I also think some of this may be due to what I call the “Because It’s Tuesday Phenomena”, i.e. there are so many other minute metabolic processes and kinetic uncertainties playing off one another that we are not able to quantify and/or control.
It’s so maddening to be constantly shooting at a moving target…
Parents of kids with D (and everyone trying to manage this beast to the best of their ability) should not forget to give themselves the credit that is rightfully due for all the time we do manage to get it “right”.
Have you actually tested for DIA, or are you going by what the endo is saying?
My experience is that the best way to figure it out is at night, after dinner. What I do is that I look for changing behavior after a certain number of hours of the insulin injection, typically a change in trend or in “look”. During DIA, the curve is flatter, and has very few upwards bumps.
For my son, DIA seems to vary between 4 hours 30 and 5 hours 45 depending upon ??. I use 5 hours as a reference for calculations (but we do not pump, it is for our own stacking calculations).
We have tested DIA extensively in the past, as it’s a major factor in the
success of openAPS. The issue is that we got pretty comfortable wit a
4-hour DIA after finding that a 5-hour DIA was too long several months ago.

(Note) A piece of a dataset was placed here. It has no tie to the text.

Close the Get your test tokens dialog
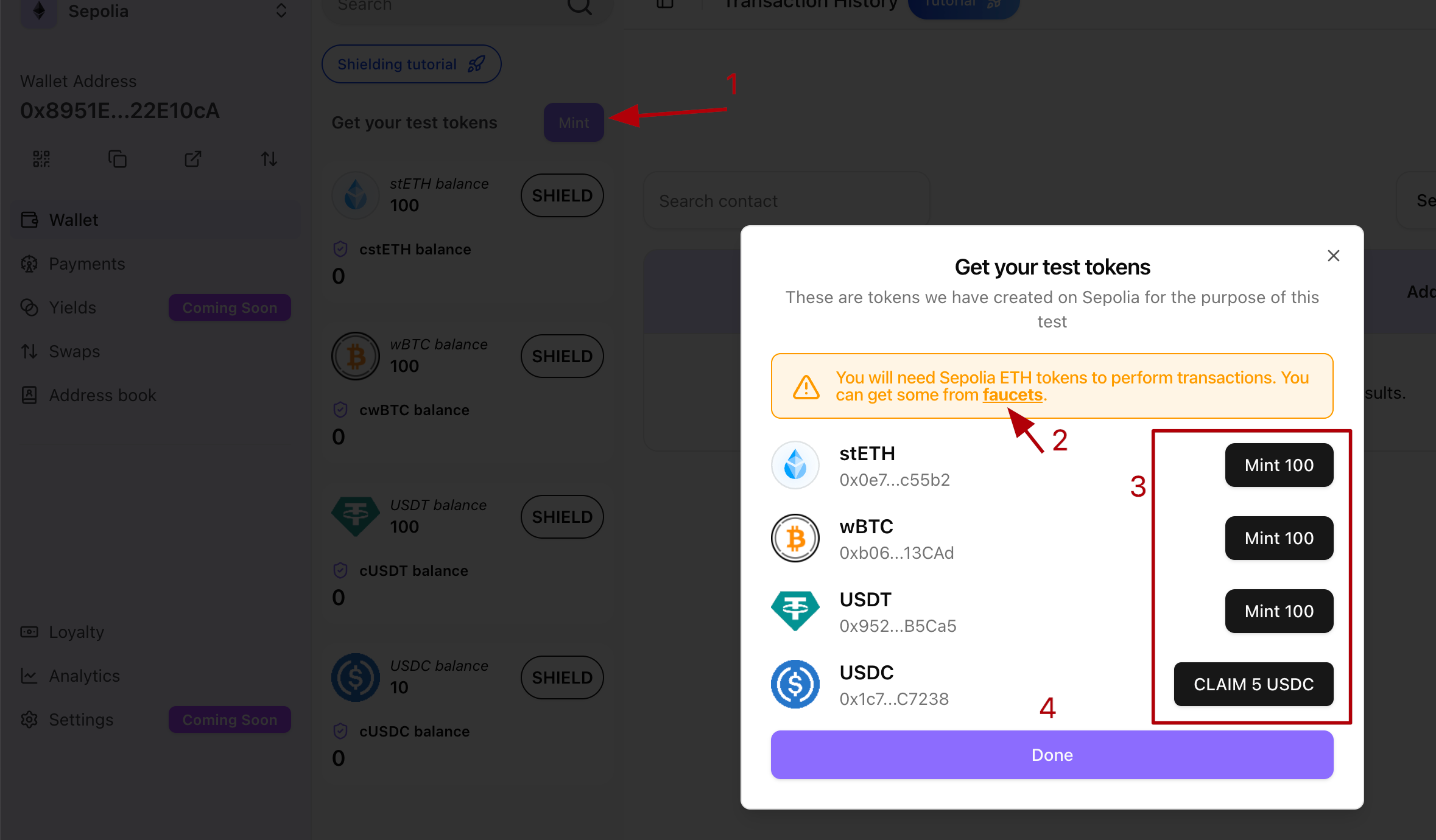click(x=1333, y=256)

Medtronic only allows DIA in 1-hour increments. I’m just wondering if the
true DIA varies all that much. It’s just one more variable that must be
factored in with openAPS and it’s already hard enough to debug these issues
when you’re factoring in the calculations of the algorithm on top of the
settings you’re tweaking.
UPDATE: So we’re going to try lengthening the DIA and then strengthening the ISF by 20% – basically the idea is our overall insulin dosing seems mostly right, but the timing is wrong, so I don’t want to cut back on how much insulin he’s getting total. I’ll keep people posted; it could be a disaster.
It’s actually been good! We haven’t had any of those lows that start accelerating at negative IOB…he has still had lows but not nearly as bad. And it also seems like decreasing the ISF has made the openAPS algorithm work a little bit better. But it’s still early days; it’s hard to know whether he’s just had a good few days’ run or what.

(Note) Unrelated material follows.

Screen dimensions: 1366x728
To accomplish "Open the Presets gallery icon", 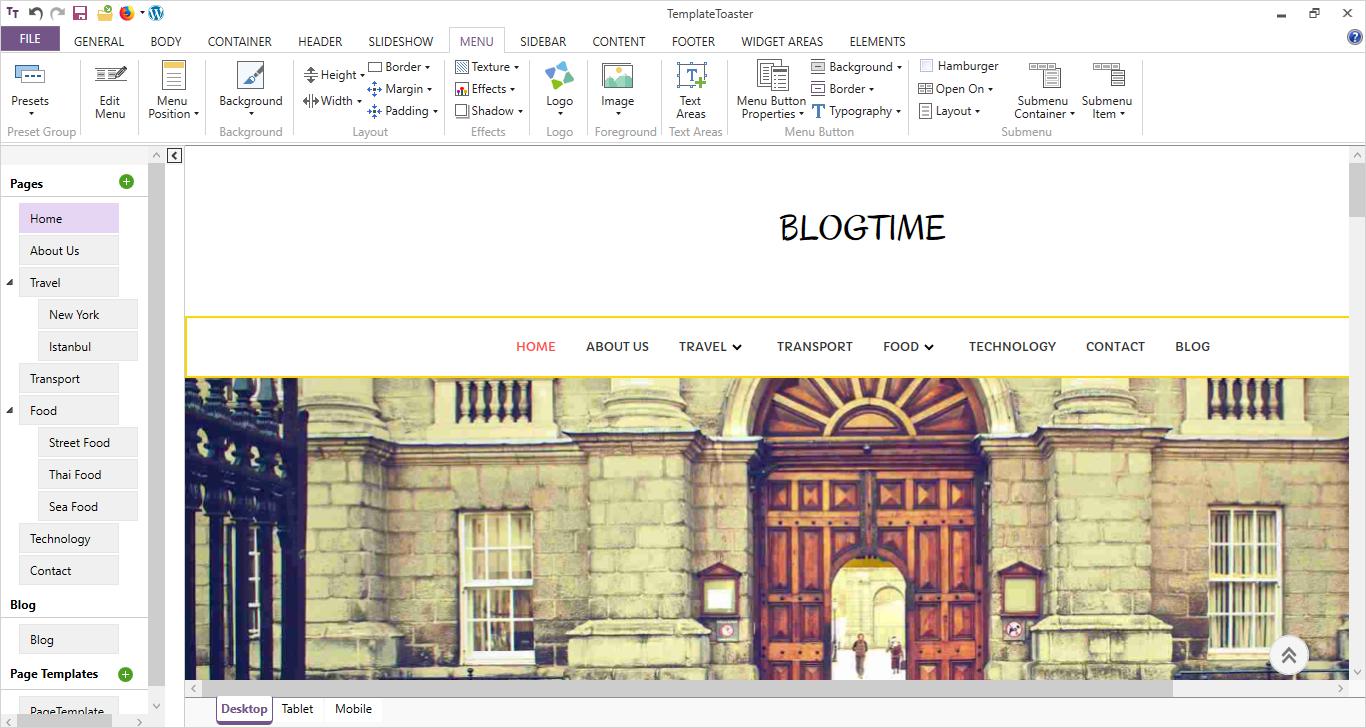I will click(x=29, y=77).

One explanation for this is “anti-insulin antibodies”…
Antibodies are molecules manufactured by the immune system to latch onto foreign bodies. Antibodies that latch onto insulin molecules are called anti-insulin antibodies.
There are various types of these things, but certain types of them simply render the insulin molecule inactive for several hours until the antibody “breaks off” again. This means that the action of an insulin bolus is stretched out over a longer period. In practice this means an unexpected high, which, if treated, is followed by stubborn lows.
Unfortunately there is very little research about this problem. My endocrinologists says that there’s not much to be done except (risky) immunosuppression. However, I find that reducing my total daily insulin and using short extended (square wave) boluses seems to make it less likely for the immune system to “decide” to produce lots of these antibodies.
After I learned about these things, diabetes made a lot more sense and was easier to manage. When I get an unexpected high I know that one of the possible explanations is antibodies and that I may have a lot of insulin in my system that will hit me hours late.
Hmm - I like how reading posts helps me rethink trends I’ve seen. Case in point, I’ve notice when I take even mild antihistamines it “seems” like I need less insulin for a 8 - 10 hours (my I/C ratio goes up). I don’t take antihistamines often but enough that I’ve noticed this.
@docslotnick Wondering if this article you posted has any correlation?
@Millz I don’t think that anti insulin antibodies would really cause mild, transient insulin resistance. From my reading this type of insulin resistance in T1’s is pretty rare and dramatic.
I do believe that most transient “insulin resistance” in T1’s has more to do with variability of insulin action and other external factors. Of course other drugs, like antihistamines could be one of those external factors.